◆ **LIST OF TASKS**:
1) For each statement, say whether it agrees with the pandas column selection tutorial, answering yes or no and quoting the words that decide it: (a) Selecting one column with bracket notation gives back a Series. (b) Dot notation works for any column name, including names with spaces. (c) A DataFrame is likened to a table in a database or a spreadsheet.
2) Write the next part of the pandas column selection tutorial, picking up right after its last line.

◆ **SOURCE DOCUMENT**:
┄┄┄┄┄┄┄┄┄┄┄┄┄┄┄┄┄┄┄┄

Pandas Column Selection
In data analysis with pandas, one of the most common operations is selecting and working with specific columns in a DataFrame. Knowing how to properly select columns will help you efficiently analyze and transform your data.
Introduction
A pandas DataFrame is a two-dimensional data structure with rows and columns, similar to a table in a database or a spreadsheet. Column selection is the process of accessing specific columns of data within your DataFrame, allowing you to focus on particular variables or features.
In this tutorial, we'll explore various methods to select columns in pandas DataFrames, from basic to more advanced techniques.
Basic Column Selection
Selecting a Single Column
The simplest way to select a single column is by using the bracket notation with the column name:
import pandas as pd
# Create a sample DataFrame
data = {
'Name': ['John', 'Emma', 'Sam', 'Lisa', 'Tom'],
'Age': [28, 32, 24, 35, 29],
'City': ['New York', 'Boston', 'Chicago', 'Denver', 'Seattle'],
'Salary': [65000, 72000, 54000, 80000, 69000]
}
df = pd.DataFrame(data)
print("Original DataFrame:")
print(df)
# Select the 'Name' column
names = df['Name']
print("\nSelected 'Name' column:")
print(names)
Output:
Original DataFrame:
Name Age City Salary
0 John 28 New York 65000
1 Emma 32 Boston 72000
2 Sam 24 Chicago 54000
3 Lisa 35 Denver 80000
4 Tom 29 Seattle 69000
Selected 'Name' column:
0 John
1 Emma
2 Sam
3 Lisa
4 Tom
Name: Name, dtype: object
When you select a single column, pandas returns a Series object (a one-dimensional array with axis labels).
Using Dot Notation
For columns with names that don't contain spaces or special characters, you can also use the dot notation:
# Using dot notation
ages = df.Age
print("\nSelected 'Age' column using dot notation:")
print(ages)

┄┄┄┄┄┄┄┄┄┄┄┄┄┄┄┄┄┄┄┄

◆ **DATA SECTION**:
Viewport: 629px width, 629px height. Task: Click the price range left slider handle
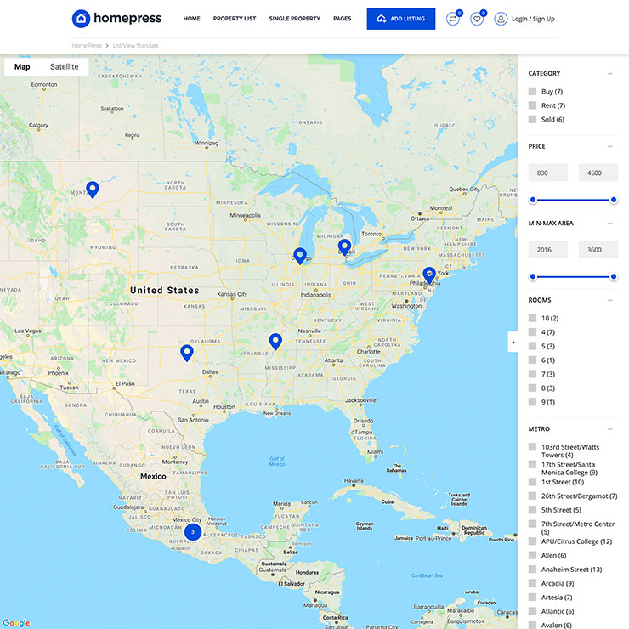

┄┄┄┄┄┄┄┄┄┄┄┄┄┄┄┄┄┄┄┄

◆ **ANSWERS BY TASK**:
1)
(a) Yes: "When you select a single column, pandas returns a Series object (a one-dimensional array with axis labels)."
(b) No: "For columns with names that don't contain spaces or special characters, you can also use the dot notation:"
(c) Yes: "similar to a table in a database or a spreadsheet"

2)
Output:
Selected 'Age' column using dot notation:
0 28
1 32
2 24
3 35
4 29
Name: Age, dtype: int64
While the dot notation is more concise, it's recommended to use bracket notation []
because:
- It works with column names containing spaces or special characters
- It avoids conflicts with DataFrame method names
- It's less prone to errors when column names match Python keywords
Selecting Multiple Columns
Using a List of Column Names
To select multiple columns, pass a list of column names inside the brackets:
# Select multiple columns
selected_columns = df[['Name', 'Salary']]
print("\nSelected 'Name' and 'Salary' columns:")
print(selected_columns)
Output:
Selected 'Name' and 'Salary' columns:
Name Salary
0 John 65000
1 Emma 72000
2 Sam 54000
3 Lisa 80000
4 Tom 69000
Notice that when selecting multiple columns, pandas returns a DataFrame (not a Series).
Reordering Columns
You can also use column selection to reorder columns in your DataFrame:
# Reorder columns
reordered_df = df[['Salary', 'Name', 'Age', 'City']]
print("\nDataFrame with reordered columns:")
print(reordered_df)
Output:
DataFrame with reordered columns:
Salary Name Age City
0 65000 John 28 New York
1 72000 Emma 32 Boston
2 54000 Sam 24 Chicago
3 80000 Lisa 35 Denver
4 69000 Tom 29 Seattle
Advanced Column Selection Techniques
Column Selection Using loc and iloc
Pandas provides two powerful indexers: loc
(label-based) and iloc
(integer position-based). While they're often used for row selection, they can also select columns:
# Select columns using loc
cols_loc = df.loc[:, ['Name', 'City']]
print("\nColumns selected using loc:")
print(cols_loc)
# Select columns using iloc (by position)
cols_iloc = df.iloc[:, [0, 2]] # First and third columns
print("\nColumns selected using iloc:")
print(cols_iloc)
Output:
Columns selected using loc:
Name City
0 John New York
1 Emma Boston
2 Sam Chicago
3 Lisa Denver
4 Tom Seattle
Columns selected using iloc:
Name City
0 John New York
1 Emma Boston
2 Sam Chicago
3 Lisa Denver
4 Tom Seattle
Selecting Columns by Data Type
Sometimes you might want to select columns based on their data type:
# Select all numeric columns
numeric_cols = df.select_dtypes(include=['number'])
print("\nNumeric columns:")
print(numeric_cols)
# Select all string (object) columns
string_cols = df.select_dtypes(include=['object'])
print("\nString columns:")
print(string_cols)
Output:
Numeric columns:
Age Salary
0 28 65000
1 32 72000
2 24 54000
3 35 80000
4 29 69000
String columns:
Name City
0 John New York
1 Emma Boston
2 Sam Chicago
3 Lisa Denver
4 Tom Seattle
Filtering Columns with Conditional Logic
You can use conditional logic to filter columns based on their names:
# Get DataFrame's column names
col_names = df.columns.tolist()
print("\nColumn names:", col_names)
# Select columns that start with 'S'
s_cols = [col for col in df.columns if col.startswith('S')]
selected_s_cols = df[s_cols]
print("\nColumns starting with 'S':")
print(selected_s_cols)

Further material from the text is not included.